The Stepsisters and the Tyranny of Comparison
Dating apps turn courtship into comparison, and comparison makes people cut away the parts of themselves that would have made love possible.
Here lies the self that tried to fit the slipper.
It trimmed its truth for strangers, polished its loneliness into charm, and mistook being chosen for being known.
May it rest beneath the ruins of the digital ballroom.
May it rise again with its whole foot, its whole face, its whole soul.
And may it never bleed for a glass shoe again.
In older versions of Cinderella, the stepsisters do something grotesque. One cuts off her toes. Another cuts off part of her heel. They are trying to force themselves into the glass slipper because the slipper has become the measure of worth. The shoe does not ask who they are. It asks whether they fit.
That is the dating app problem in miniature.
The app creates a visible standard, then invites everyone to contort themselves toward it. Women learn which photos get attention. Men learn which status signals matter. Everyone learns the tiny grammar of desirability: angle, lighting, height, income, humor, politics, hobbies, body type, job title, travel pictures, and the all-important illusion that one has a rich social life without ever appearing needy enough to say so. Romance becomes a compliance test administered by strangers in soft lighting.
The stepsisters are not merely vain. They are desperate.
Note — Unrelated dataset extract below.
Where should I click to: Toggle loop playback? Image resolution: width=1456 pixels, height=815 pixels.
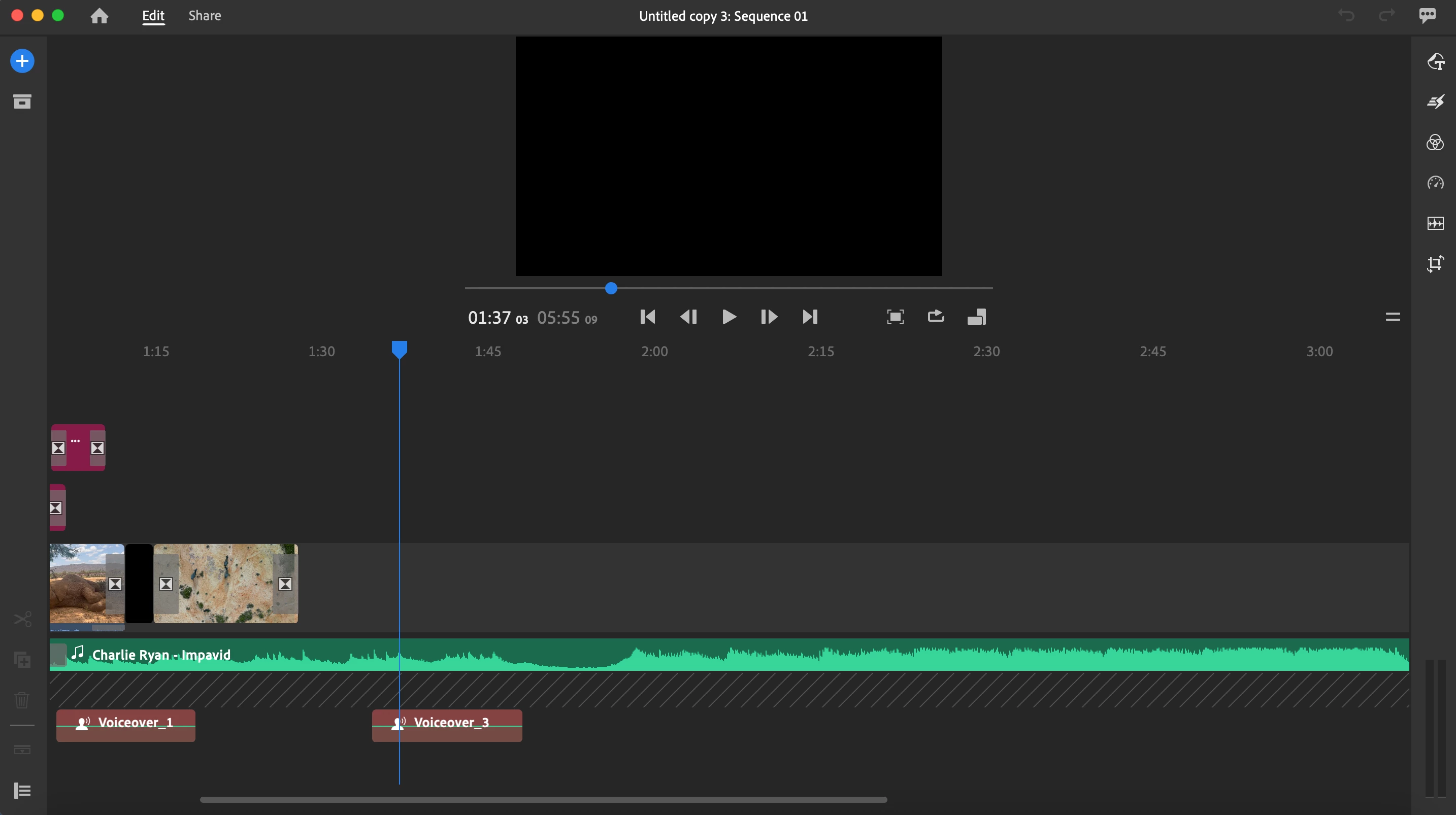936,317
That makes them more modern than Cinderella herself.
A dating app user does not need a cruel stepmother to whisper poison in the ear. The interface does the whispering. It says: someone better is nearby. It says: you are being compared. It says: the next profile may be richer, prettier, calmer, taller, thinner, funnier, less complicated, more photogenic, more available, more mysterious, more edited by God’s least supervised intern.
Research on dating apps supports that anxiety. Pew Research Center found that roughly nine-in-ten recent online daters reported feeling at least sometimes disappointed by the people they saw on dating platforms, while about eight-in-ten reported feeling at least sometimes excited. The machine produces hope and discouragement together, like a candy dispenser filled with gravel.
Pew also found that many users encounter unwanted behavior on dating platforms, especially younger women. A majority of women under 50 who have used dating sites or apps say they have received unwanted sexually explicit messages or images. About four-in-ten say someone continued contacting them after they said they were not interested. This matters because comparison does not remain clean and mathematical. It gets rude. It gets sexual. It gets threatening. The ballroom has bouncers, but half of them are asleep under the dessert table.
The deeper issue is comparison overload. A study published in Computers in Human Behavior found that high partner availability on dating apps increased fear of being single, lowered state self-esteem, and increased partner choice overload. In plain English: when people see too many possible partners, they may feel less secure, less settled, and less able to choose.
That finding matters because the stepsister story is about the psychological violence of too much comparison. The kingdom has decided that one woman fits the slipper. Every other woman must now measure herself against the missing ideal. A person who once had a face, a history, a household, a temperament, and a soul is reduced to a single failed test.
Dating apps build that test into daily life.
The profile becomes the slipper. The algorithm becomes the herald. The kingdom becomes the user base. The stepsisters become everyone who has ever deleted a photo because it looked too honest.
This angle gives the essay moral force because it avoids the lazy claim that dating apps make people shallow. The sharper claim is that dating apps train people to become legible to shallow judgment. That is worse. A shallow person is one problem. A system that rewards millions of people for flattening themselves is a plumbing disaster in the palace.
The essay could argue that Cinderella survives because she does not mutilate herself to fit the sign. She fits the slipper because the slipper belongs to her. Her identity precedes the test. The stepsisters fail because they treat identity as something to be cut into shape after the market has spoken.
That is the Guildrim lesson: stay human by refusing to let the platform decide which parts of the self are worth keeping.
A strong ending would say that the goal is not to flee dating apps like a monk chased by confetti. They can introduce people. They can widen the pool. Pew found that among Americans who have used dating sites or apps, slightly more describe their experience as positive than negative, 53 percent versus 46 percent. The tool has real value.
The danger begins when the app becomes the judge of the person.
Cinderella teaches that love requires recognition, not mere selection. The prince must eventually leave the spectacle of the ball and enter the ordinary house. That movement matters. Romance must move from display into reality, from profile into presence, from competition into knowledge.
The stepsisters teach the warning: once the slipper becomes the standard, people will bleed to fit it.
And dating apps, with all their glowing little shoes lined up in a row, have made that temptation available before breakfast.